Eriko mengunyah habis makanan yang ada di mulutnya, kemudian lelaki itu mengangkat kedua jempolnya. “Enak banget. Benar kata mama, ini itu rendang paling enak yang pernah aku makan. Kamu emang jago masak ya, Fir.”
Fira hanya bisa mengucapkan terima kasih atas pujian dari Eriko. Ada sedikit terselip bahagia di hatinya, kala mendengar pujian Eriko atas masakannya.
“Udah cocok jadi istri kamu belum, Eriko?”
Pertanyaan Sella membuat Eriko tersedak. Lelaki itu dengan segera meneguk habis air yang ada di gelasnya.
“Mama kenapa tanyanya begitu?” tanya Eriko balik.
Sella tersenyum. “Ya, wajar dong kalau mama tanya begitu. Usia kamu udah 26 tahun, bahkan tinggal beberapa bulan lagi udah 27 tahun. Usia yang udah matang untuk membentuk sebuah keluarga.”
Eriko menghela napasnya. “Ma, udah, jangan bahas lagi. Kita lagi makan,” ujar Eriko lembut.
“Ah, kamu selalu begitu setiap mama bahas hal ini.”

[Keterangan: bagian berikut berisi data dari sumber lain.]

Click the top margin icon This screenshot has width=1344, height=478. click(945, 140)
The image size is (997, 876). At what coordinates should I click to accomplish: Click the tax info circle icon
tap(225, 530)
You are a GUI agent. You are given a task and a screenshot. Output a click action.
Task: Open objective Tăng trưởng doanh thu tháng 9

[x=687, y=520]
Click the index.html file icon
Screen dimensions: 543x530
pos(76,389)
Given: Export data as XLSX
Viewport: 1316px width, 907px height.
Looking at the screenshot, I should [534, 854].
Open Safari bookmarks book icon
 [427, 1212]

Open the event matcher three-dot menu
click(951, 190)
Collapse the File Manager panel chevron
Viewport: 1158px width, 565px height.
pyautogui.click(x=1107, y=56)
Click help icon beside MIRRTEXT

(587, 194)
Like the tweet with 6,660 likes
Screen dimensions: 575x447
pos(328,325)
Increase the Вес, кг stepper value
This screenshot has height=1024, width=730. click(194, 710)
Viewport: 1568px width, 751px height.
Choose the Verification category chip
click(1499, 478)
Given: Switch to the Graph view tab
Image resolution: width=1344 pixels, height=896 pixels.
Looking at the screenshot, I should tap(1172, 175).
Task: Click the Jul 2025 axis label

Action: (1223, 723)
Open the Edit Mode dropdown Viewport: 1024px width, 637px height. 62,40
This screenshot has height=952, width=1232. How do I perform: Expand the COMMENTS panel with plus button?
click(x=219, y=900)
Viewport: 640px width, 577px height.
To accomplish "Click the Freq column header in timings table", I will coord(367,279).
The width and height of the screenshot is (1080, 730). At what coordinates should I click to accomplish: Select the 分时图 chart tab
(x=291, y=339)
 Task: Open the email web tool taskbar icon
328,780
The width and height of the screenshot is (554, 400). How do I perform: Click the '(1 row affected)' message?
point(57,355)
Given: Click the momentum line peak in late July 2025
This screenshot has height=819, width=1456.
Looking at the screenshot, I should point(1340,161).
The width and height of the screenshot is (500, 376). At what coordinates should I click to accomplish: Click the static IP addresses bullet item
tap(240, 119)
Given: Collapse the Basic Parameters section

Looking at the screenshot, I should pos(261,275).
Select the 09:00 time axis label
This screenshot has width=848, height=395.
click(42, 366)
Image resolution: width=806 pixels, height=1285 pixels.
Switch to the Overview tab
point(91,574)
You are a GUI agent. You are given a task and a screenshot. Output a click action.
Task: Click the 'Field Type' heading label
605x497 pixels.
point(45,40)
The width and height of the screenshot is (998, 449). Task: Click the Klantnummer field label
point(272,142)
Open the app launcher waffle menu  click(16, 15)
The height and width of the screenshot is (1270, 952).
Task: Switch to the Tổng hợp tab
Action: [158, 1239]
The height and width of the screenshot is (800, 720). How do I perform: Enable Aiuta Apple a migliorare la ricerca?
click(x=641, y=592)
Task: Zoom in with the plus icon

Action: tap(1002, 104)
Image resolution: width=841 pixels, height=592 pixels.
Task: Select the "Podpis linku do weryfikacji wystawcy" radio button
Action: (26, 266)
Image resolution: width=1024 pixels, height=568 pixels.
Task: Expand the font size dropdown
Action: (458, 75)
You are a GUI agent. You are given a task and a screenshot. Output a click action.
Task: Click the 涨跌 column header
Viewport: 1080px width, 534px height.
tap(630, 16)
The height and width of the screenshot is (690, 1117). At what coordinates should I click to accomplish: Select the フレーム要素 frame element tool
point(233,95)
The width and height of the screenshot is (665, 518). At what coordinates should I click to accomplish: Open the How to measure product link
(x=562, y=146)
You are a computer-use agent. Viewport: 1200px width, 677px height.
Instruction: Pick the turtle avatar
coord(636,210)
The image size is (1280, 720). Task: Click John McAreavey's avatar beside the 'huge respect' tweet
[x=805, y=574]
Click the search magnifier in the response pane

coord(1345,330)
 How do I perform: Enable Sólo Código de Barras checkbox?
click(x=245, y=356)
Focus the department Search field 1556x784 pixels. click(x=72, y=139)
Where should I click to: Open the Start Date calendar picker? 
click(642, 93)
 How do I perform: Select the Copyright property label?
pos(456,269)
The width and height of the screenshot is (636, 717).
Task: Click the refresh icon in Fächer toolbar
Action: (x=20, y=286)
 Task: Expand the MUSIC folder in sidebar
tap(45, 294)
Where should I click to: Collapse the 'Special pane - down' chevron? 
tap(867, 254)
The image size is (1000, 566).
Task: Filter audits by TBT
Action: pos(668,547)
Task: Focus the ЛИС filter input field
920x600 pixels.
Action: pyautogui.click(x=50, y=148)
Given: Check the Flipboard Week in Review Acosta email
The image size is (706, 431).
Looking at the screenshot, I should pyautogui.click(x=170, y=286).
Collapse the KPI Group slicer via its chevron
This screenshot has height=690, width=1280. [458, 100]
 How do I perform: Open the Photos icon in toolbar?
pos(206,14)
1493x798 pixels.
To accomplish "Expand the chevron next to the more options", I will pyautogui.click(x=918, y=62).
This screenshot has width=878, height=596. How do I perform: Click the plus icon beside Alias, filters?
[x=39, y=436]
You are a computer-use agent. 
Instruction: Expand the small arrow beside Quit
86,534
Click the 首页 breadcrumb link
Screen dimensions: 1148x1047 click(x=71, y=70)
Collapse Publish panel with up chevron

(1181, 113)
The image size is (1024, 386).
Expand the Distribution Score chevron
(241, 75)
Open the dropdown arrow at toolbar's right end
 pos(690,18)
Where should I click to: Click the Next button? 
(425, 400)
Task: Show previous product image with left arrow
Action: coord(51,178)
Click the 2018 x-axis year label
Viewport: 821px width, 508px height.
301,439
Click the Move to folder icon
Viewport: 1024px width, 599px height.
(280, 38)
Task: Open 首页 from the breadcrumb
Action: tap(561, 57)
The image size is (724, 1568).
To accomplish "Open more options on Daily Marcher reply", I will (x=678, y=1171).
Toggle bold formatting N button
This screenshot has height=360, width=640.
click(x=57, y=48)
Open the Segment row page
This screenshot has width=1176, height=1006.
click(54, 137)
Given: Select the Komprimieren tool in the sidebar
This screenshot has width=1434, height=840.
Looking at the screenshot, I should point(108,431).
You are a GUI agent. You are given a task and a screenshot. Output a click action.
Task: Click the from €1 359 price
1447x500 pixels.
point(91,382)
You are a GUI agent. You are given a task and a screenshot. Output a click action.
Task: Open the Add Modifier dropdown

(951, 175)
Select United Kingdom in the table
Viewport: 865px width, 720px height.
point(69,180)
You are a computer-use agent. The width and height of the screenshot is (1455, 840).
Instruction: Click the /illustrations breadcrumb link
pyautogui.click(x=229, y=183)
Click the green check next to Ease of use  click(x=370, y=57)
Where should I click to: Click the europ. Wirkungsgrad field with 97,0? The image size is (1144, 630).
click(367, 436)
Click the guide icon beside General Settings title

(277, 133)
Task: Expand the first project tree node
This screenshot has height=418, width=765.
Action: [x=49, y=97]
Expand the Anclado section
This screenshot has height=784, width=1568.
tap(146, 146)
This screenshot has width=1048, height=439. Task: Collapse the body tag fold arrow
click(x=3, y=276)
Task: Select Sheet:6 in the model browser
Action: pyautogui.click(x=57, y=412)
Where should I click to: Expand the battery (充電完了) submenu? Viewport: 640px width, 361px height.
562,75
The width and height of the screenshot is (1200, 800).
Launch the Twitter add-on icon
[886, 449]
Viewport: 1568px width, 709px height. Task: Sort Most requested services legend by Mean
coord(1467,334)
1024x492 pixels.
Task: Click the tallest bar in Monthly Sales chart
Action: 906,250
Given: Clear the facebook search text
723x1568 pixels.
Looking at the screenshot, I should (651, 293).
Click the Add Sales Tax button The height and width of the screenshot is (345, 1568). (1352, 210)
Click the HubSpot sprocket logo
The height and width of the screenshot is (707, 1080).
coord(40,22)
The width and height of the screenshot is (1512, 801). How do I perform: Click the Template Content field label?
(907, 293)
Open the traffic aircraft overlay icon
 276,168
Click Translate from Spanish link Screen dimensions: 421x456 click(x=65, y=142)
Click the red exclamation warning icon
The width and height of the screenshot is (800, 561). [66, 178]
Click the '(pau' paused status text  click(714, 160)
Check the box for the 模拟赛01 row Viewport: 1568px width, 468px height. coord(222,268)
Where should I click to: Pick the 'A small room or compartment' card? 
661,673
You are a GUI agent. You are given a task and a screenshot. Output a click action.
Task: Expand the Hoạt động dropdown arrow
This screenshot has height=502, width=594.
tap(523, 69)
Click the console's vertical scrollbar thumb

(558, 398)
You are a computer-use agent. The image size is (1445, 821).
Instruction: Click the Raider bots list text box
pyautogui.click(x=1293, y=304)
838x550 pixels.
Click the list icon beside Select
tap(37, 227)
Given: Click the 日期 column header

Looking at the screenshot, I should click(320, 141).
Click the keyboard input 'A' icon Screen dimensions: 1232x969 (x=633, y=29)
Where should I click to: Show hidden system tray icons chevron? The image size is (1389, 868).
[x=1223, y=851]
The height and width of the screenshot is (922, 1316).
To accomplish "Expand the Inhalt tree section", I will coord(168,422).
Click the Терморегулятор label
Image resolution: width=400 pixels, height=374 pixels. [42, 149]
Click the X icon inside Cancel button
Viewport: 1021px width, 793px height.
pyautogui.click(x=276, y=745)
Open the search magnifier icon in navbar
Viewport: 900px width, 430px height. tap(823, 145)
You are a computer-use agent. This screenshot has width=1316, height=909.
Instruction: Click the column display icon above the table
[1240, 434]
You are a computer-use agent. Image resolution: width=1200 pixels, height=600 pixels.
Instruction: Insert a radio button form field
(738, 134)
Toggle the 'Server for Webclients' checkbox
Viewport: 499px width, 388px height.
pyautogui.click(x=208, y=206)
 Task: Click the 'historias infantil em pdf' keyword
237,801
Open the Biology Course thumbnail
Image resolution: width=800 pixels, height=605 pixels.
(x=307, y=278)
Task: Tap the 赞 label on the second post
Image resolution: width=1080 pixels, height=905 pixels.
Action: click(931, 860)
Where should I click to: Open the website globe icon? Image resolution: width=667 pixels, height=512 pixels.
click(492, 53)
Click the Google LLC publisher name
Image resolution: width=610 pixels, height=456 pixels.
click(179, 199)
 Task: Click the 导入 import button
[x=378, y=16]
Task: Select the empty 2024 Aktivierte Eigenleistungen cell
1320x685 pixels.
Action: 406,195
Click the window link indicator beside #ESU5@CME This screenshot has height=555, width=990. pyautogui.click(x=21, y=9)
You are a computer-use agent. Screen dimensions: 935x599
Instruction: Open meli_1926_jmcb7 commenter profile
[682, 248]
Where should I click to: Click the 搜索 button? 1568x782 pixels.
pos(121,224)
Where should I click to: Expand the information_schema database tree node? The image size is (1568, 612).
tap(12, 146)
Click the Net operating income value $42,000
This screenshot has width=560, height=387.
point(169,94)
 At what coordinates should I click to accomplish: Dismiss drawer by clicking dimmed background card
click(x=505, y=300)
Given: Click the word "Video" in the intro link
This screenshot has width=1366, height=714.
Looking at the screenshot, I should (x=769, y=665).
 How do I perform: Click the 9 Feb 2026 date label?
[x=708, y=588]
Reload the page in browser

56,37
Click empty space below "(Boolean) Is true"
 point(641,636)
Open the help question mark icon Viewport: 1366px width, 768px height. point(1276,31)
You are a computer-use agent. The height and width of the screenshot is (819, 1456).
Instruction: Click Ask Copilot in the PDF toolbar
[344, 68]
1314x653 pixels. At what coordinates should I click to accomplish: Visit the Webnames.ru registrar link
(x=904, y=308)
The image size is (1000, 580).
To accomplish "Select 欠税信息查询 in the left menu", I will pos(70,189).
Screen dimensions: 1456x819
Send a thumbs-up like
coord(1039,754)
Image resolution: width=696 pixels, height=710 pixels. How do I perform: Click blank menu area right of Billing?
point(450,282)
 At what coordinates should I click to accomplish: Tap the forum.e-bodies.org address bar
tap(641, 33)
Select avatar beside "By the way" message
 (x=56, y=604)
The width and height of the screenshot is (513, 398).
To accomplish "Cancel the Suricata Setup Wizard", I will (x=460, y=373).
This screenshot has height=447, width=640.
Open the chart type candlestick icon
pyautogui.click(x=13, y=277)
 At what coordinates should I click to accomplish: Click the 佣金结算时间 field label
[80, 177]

Fira yang mendengar perbincangan antara mama dan anaknya itu hanya bisa terdiam. Terkadang, ia iri dengan Eriko. Lelaki itu masih mempunyai orang tua yang lengkap. Tidak seperti Fira.
Tidak akan ada lagi, papa ataupun mama yang cerewet menanyai setiap hal mengenai dirinya. Keduanya sudah tenang di alam sana.
‘Ma, Pa, Fira kangen.’
━━━┅┅☆★☆┅┅━━━
Ketika kamu masih memiliki orang tua yang lengkap, bersyukurlah. Ketika kamu masih mendengar beberapa nasihat dari orang tua, dengarkanlah. Tidak semua orang seberuntung kamu untuk bisa hidup dengan orang tua yang lengkap, maka bersyukurlah.